Blurring, ofwel functiemenging, is niet nieuw. Zo zie je in de sportbranche dat de commerciële exploitanten al vele jaren zoeken naar mogelijkheden om functies toe te voegen aan de core business. Immers, een aantrekkelijk leisurecentrum biedt zo veel meer dan sport: het biedt een totale beleving, bestaande uit diverse leisure-, horeca-, maatschappelijke en sportfuncties. Als verantwoordelijke voor de business development van vernieuwende sportconcepten in België zag ik duidelijk dat de toevoeging van gastvrijheidsfuncties leidde tot meer beleving, een langere verblijfsduur, meer inkomsten (zeker bij Vlaamse horeca!) en lagere exploitatiekosten (door flexibel inzetten van personeel). Met als resultaat lagere kosten voor aanbestedende overheden. De uitdaging hier was vooral om overheden en hun adviseurs ook breder dan de eigen sector te laten kijken.
Blurring en de integratie van gastvrijheidsconcepten speelt tegenwoordig een belangrijke rol bij retailpartijen, winkelgebieden en vastgoedeigenaars om zich vernieuwend te positioneren, meer beleving te bieden en meer bezoekers aan te trekken. Vanuit de wetenschap dat een langere verblijfstijd leidt tot hogere bestedingen, is het vervolgens de kunst gasten te verleiden om zo lang mogelijk te verblijven. De retail- en binnenstadsmanagers zien de toevoeging van gastvrijheidsconcepten en (mede daarmee) de toevoeging van beleving, grotendeels als oplossing om het doorgaans dalende bezoek aan de fysieke winkelgebieden weer te laten toenemen. De gastvrijheidssector fungeert zo als katalysator op de (her)ontwikkeling van winkelstraten, gebieden en binnensteden.
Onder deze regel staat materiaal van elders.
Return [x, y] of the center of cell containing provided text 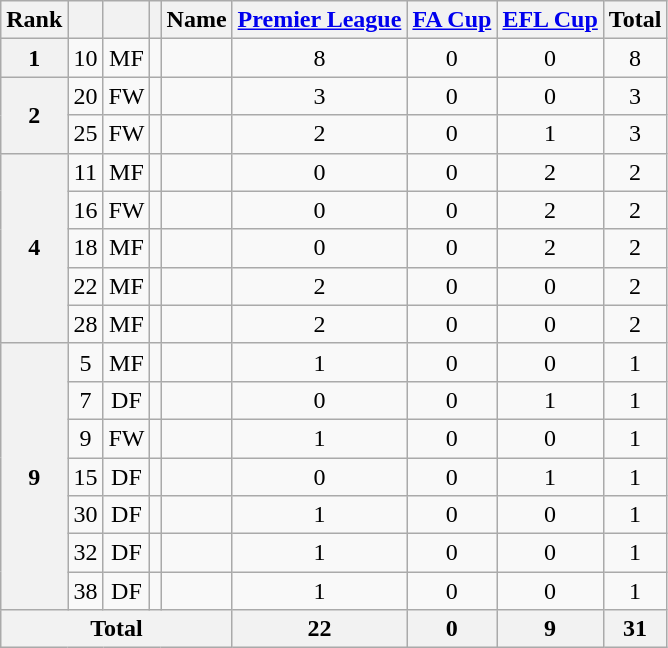
38 [86, 591]
18 [86, 248]
Premier League [320, 20]
16 [86, 210]
Rank [34, 20]
30 [86, 515]
4 [34, 248]
FA Cup [452, 20]
10 [86, 58]
Name [196, 20]
7 [86, 400]
28 [86, 324]
20 [86, 96]
5 [86, 362]
11 [86, 172]
25 [86, 134]
15 [86, 477]
32 [86, 553]
31 [635, 629]
EFL Cup [550, 20]
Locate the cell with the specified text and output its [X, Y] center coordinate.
Ook hier zien we dat het belang van de gastvrijheidssector toeneemt.
Probleem tot op heden is dat het toelaten van nieuwe, gemengde bedrijfsmodellen niet binnen de bestaande regels past. De Drank- en Horecawet kent nog steeds een strikte scheiding tussen wat in levensmiddelenwinkels, slijterijen, horeca en nietlevensmiddelenwinkels verkocht mag worden. Afgelopen jaren hebben daarom onder regie van de VNG diverse pilots plaatsgevonden om blurringconcepten te testen, waarbij ondernemers op individuele basis niet gehouden waren aan de Drank- en Horecawet. De resultaten waren nog bescheiden. De initiatiefwet van Ziengs komt daarom als geroepen om ondernemers – zowel retail als horeca – echt met vernieuwende concepten aan de gang te laten gaan. Nieuwe concepten, waarbij niet de regelgeving maar de consument centraal staat!
De gastvrijheidssector als katalysator voor ontwikkeling, het is goed te zien dat hier ruimte aan gegeven wordt. Als Centre of Expertise voor de gastvrijheidssector zijn we inmiddels in gesprek met partijen uit de retail, het binnenstadsmanagement en vastgoed over de verweving van ‘hun’ domein met het gastvrijheidsdomein. We verkennen graag hoe we grensoverschrijdend mee invulling kunnen geven aan optimale gastvrijheid!